A lot of the logic is the same as the imm function, except the end where we output a 16-bit number in little endian order rather than an 8-bit number. Also it turns out that the logic for checking if a number is decimal or hexadecimal is exactly the same as in the imm function, so I made that logic its own separate function so that I can reuse it:

/**
 * Check if a number is decimal or hex.
 */
static ushort numcheck(string input)
{
    ushort num;

    if (input[input.length - 1] == 'h')
        num = to!ushort(chop(input), 16);
    else
        num = to!ushort(input, 10);

    return num;
}

And make sure to make the replacement in the imm function as well. If you forget, I will have the complete assembler code at the end of this post as usual.

Now let's code up all our jumps, calls, and returns:

/**
 * rnz (0xc0)
 */
static void rnz()
{
    argcheck(a1.empty && a2.empty);
    passAct(1, 0xc0);
}

/**
 * jnz (0xc2)
 */
static void jnz()
{
    argcheck(!a1.empty && a2.empty);
    passAct(3, 0xc2);
    a16();
}

/**
 * jmp (0xc3)
 */
static void jmp()
{
    argcheck(!a1.empty && a2.empty);
    passAct(3, 0xc3);
    a16();
}

/**
 * cnz (0xc4)
 */
static void cnz()
{
    argcheck(!a1.empty && a2.empty);
    passAct(3, 0xc4);
    a16();
}

/**
 * rz (0xc8)
 */
static void rz()
{
    argcheck(a1.empty && a2.empty);
    passAct(1, 0xc8);
}

/**
 * ret (0xc9)
 */
static void ret()
{
    argcheck(a1.empty && a2.empty);
    passAct(1, 0xc9);
}

/**
 * jz (0xca)
 */
static void jz()
{
    argcheck(!a1.empty && a2.empty);
    passAct(3, 0xca);
    a16();
}

/**
 * cz (0xcc)
 */
static void cz()
{
    argcheck(!a1.empty && a2.empty);
    passAct(3, 0xcc);
    a16();
}

/**
 * call (0xcd)
 */
static void call()
{
    argcheck(!a1.empty && a2.empty);
    passAct(3, 0xcd);
    a16();
}

/**
 * rnc (0xd0)
 */
static void rnc()
{
    argcheck(a1.empty && a2.empty);
    passAct(1, 0xd0);
}

/**
 * jnc (0xd2)
 */
static void jnc()
{
    argcheck(!a1.empty && a2.empty);
    passAct(3, 0xd2);
    a16();
}

/**
 * cnc (0xd4)
 */
static void cnc()
{
    argcheck(!a1.empty && a2.empty);
    passAct(3, 0xd4);
    a16();
}

/**
 * rc (0xd8)
 */
static void rc()
{
    argcheck(a1.empty && a2.empty);
    passAct(1, 0xd8);
}

/**
 * jc (0xda)
 */
static void jc()
{
    argcheck(!a1.empty && a2.empty);
    passAct(3, 0xda);
    a16();
}

/**
 * cc (0xdc)

» Items from a data source
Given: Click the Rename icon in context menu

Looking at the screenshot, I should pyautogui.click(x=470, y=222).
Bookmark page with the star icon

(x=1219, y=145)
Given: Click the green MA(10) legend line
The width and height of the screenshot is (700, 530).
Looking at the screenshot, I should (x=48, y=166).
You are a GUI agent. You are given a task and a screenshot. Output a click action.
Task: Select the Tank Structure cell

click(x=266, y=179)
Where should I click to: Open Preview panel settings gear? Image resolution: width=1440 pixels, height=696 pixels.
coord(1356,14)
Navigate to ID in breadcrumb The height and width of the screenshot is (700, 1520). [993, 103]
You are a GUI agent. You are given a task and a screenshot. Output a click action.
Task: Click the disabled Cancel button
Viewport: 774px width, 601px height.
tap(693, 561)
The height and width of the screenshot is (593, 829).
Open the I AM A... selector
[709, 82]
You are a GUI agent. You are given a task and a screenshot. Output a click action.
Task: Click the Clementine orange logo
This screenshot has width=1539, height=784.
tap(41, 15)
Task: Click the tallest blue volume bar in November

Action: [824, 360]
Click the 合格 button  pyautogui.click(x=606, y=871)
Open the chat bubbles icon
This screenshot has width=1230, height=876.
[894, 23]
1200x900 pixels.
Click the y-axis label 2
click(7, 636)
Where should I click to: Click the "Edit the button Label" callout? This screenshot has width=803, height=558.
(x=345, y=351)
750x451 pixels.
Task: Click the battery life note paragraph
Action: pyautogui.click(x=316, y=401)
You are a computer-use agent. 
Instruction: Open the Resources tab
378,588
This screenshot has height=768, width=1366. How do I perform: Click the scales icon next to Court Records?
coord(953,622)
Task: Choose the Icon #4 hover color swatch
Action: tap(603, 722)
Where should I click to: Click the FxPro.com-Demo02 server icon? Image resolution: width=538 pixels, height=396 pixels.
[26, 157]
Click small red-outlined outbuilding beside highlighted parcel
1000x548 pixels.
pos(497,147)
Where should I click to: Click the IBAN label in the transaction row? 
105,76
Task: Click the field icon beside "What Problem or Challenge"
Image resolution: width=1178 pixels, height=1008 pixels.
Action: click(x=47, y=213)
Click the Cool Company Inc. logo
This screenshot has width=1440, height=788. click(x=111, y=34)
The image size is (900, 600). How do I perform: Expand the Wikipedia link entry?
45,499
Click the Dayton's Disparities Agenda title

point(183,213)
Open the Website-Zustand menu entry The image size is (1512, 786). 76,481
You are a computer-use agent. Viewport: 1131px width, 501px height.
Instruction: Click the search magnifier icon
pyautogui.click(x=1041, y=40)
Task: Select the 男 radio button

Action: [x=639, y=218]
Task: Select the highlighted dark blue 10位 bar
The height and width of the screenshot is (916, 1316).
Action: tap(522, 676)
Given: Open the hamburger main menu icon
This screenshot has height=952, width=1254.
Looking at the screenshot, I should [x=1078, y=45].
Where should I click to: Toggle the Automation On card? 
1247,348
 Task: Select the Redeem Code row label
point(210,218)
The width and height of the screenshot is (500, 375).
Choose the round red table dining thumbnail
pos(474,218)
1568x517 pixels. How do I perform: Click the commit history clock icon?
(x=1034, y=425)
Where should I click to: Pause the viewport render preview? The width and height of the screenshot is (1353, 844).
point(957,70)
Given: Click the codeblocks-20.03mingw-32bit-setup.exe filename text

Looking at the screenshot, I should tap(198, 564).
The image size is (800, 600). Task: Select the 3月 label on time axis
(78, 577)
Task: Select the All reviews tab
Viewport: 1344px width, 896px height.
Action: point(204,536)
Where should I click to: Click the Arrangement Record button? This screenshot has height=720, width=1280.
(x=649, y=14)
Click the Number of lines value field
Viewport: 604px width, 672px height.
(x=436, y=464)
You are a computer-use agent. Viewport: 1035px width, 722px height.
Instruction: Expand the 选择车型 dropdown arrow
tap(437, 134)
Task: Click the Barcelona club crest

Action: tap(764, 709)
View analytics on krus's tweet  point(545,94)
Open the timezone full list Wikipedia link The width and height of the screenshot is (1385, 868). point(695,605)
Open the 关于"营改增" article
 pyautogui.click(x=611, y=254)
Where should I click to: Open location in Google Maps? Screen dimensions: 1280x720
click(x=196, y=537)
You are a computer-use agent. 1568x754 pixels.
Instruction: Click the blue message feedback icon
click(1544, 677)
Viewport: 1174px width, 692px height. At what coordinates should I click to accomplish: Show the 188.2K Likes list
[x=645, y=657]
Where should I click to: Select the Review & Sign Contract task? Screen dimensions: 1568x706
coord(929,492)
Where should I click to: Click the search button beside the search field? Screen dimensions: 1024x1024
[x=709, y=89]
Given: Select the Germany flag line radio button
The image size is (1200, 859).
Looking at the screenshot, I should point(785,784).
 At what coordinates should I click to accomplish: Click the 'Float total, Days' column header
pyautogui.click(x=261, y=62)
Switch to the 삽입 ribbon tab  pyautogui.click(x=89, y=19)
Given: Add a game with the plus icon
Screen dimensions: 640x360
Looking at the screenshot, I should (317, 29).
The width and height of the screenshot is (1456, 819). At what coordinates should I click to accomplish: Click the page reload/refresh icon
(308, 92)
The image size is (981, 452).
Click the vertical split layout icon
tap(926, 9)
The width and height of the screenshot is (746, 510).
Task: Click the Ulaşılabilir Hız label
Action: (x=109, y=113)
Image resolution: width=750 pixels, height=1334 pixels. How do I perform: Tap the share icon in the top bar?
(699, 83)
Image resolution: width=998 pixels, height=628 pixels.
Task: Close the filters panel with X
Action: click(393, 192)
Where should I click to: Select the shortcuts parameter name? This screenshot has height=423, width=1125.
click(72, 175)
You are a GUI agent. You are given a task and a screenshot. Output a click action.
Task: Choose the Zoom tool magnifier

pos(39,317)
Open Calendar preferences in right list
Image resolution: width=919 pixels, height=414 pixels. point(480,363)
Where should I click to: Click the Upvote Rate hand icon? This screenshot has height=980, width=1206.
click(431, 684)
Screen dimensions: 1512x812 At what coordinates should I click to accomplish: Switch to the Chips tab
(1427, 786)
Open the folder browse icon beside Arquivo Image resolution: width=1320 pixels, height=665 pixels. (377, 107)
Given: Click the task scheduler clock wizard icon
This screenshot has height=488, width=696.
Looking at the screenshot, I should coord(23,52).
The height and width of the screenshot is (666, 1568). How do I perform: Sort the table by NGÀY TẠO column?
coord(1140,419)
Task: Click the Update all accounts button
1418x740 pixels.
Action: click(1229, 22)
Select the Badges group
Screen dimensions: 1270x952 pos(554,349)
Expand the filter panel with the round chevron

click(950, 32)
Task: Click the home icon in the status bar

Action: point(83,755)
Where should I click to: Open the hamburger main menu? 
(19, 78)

» WORK TO COMPLETE
#1 In the assembler excerpt:
(a) In what byte order is the 16-bit number output?
(b) What number is passed as the first argument to passAct inside jmp?
(c) What opcode does the comment above ret give?
#2 Does each statement agree with the assembler excerpt?
(a) numcheck reads input ending in the letter h as hexadecimal.
(b) The comment for call gives the opcode 0xcd.
(c) The complete assembler code is promised for the start of the next post.
#3 Can you carry the assembler excerpt on from the point where it stops?
You won't need the rows for any of this.

» ANSWERS TO THE EXERCISES
#1
(a) Little endian order.
(b) 3
(c) 0xc9

#2
(a) Yes: "if (input[input.length - 1] == 'h')" followed by "num = to!ushort(chop(input), 16);"
(b) Yes: "call (0xcd)"
(c) No: "I will have the complete assembler code at the end of this post as usual."

#3
 */
static void cc()
{
    argcheck(!a1.empty && a2.empty);
    passAct(3, 0xdc);
    a16();
}

/**
 * rpo (0xe0)
 */
static void rpo()
{
    argcheck(a1.empty && a2.empty);
    passAct(1, 0xe0);
}

/**
 * jpo (0xe2)
 */
static void jpo()
{
    argcheck(!a1.empty && a2.empty);
    passAct(3, 0xe2);
    a16();
}

/**
 * cpo (0xe4)
 */
static void cpo()
{
    argcheck(!a1.empty && a2.empty);
    passAct(3, 0xe4);
    a16();
}

/**
 * rpe (0xe8)
 */
static void rpe()
{
    argcheck(a1.empty && a2.empty);
    passAct(1, 0xe8);
}

/**
 * jpe (0xea)
 */
static void jpe()
{
    argcheck(!a1.empty && a2.empty);
    passAct(3, 0xea);
    a16();
}

/**
 * cpe (0xec)
 */
static void cpe()
{
    argcheck(!a1.empty && a2.empty);
    passAct(3, 0xec);
    a16();
}

/**
 * rp (0xf0)
 */
static void rp()
{
    argcheck(a1.empty && a2.empty);
    passAct(1, 0xf0);
}

/**
 * jp (0xf2)
 */
static void jp()
{
    argcheck(!a1.empty && a2.empty);
    passAct(3, 0xf2);
    a16();
}

/**
 * cp (0xf4)
 */
static void cp()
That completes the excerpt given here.